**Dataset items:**
=-=-=-=-=
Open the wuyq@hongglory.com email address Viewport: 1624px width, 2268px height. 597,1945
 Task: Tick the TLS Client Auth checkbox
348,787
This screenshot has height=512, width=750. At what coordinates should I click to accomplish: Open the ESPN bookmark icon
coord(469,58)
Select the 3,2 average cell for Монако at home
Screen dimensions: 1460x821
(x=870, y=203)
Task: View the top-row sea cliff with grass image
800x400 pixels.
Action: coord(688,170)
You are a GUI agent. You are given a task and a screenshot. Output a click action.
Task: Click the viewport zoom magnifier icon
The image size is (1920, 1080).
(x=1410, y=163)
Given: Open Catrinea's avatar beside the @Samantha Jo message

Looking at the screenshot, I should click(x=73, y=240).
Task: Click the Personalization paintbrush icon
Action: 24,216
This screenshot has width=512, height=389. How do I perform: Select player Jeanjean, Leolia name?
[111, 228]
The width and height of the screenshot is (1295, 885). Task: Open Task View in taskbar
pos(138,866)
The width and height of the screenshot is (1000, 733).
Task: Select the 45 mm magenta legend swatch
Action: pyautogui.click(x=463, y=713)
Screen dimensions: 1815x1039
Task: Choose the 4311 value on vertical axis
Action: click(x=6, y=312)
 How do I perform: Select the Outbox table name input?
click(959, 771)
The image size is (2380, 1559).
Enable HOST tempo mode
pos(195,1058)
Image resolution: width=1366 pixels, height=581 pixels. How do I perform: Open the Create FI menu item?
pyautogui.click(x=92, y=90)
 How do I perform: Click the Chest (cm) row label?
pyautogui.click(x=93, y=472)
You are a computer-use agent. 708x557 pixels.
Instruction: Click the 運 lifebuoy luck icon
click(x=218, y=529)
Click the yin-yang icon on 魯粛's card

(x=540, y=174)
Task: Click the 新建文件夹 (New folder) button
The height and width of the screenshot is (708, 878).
=-=-=-=-=
**Problem to work on:** Copy the entire listing above word for word, from its first line through its last.

**Answer to this problem:**
Open the wuyq@hongglory.com email address Viewport: 1624px width, 2268px height. 597,1945
 Task: Tick the TLS Client Auth checkbox
348,787
This screenshot has height=512, width=750. At what coordinates should I click to accomplish: Open the ESPN bookmark icon
coord(469,58)
Select the 3,2 average cell for Монако at home
Screen dimensions: 1460x821
(x=870, y=203)
Task: View the top-row sea cliff with grass image
800x400 pixels.
Action: coord(688,170)
You are a GUI agent. You are given a task and a screenshot. Output a click action.
Task: Click the viewport zoom magnifier icon
The image size is (1920, 1080).
(x=1410, y=163)
Given: Open Catrinea's avatar beside the @Samantha Jo message

Looking at the screenshot, I should click(x=73, y=240).
Task: Click the Personalization paintbrush icon
Action: 24,216
This screenshot has width=512, height=389. How do I perform: Select player Jeanjean, Leolia name?
[111, 228]
The width and height of the screenshot is (1295, 885). Task: Open Task View in taskbar
pos(138,866)
The width and height of the screenshot is (1000, 733).
Task: Select the 45 mm magenta legend swatch
Action: pyautogui.click(x=463, y=713)
Screen dimensions: 1815x1039
Task: Choose the 4311 value on vertical axis
Action: click(x=6, y=312)
 How do I perform: Select the Outbox table name input?
click(959, 771)
The image size is (2380, 1559).
Enable HOST tempo mode
pos(195,1058)
Image resolution: width=1366 pixels, height=581 pixels. How do I perform: Open the Create FI menu item?
pyautogui.click(x=92, y=90)
 How do I perform: Click the Chest (cm) row label?
pyautogui.click(x=93, y=472)
You are a computer-use agent. 708x557 pixels.
Instruction: Click the 運 lifebuoy luck icon
click(x=218, y=529)
Click the yin-yang icon on 魯粛's card

(x=540, y=174)
Task: Click the 新建文件夹 (New folder) button
The height and width of the screenshot is (708, 878).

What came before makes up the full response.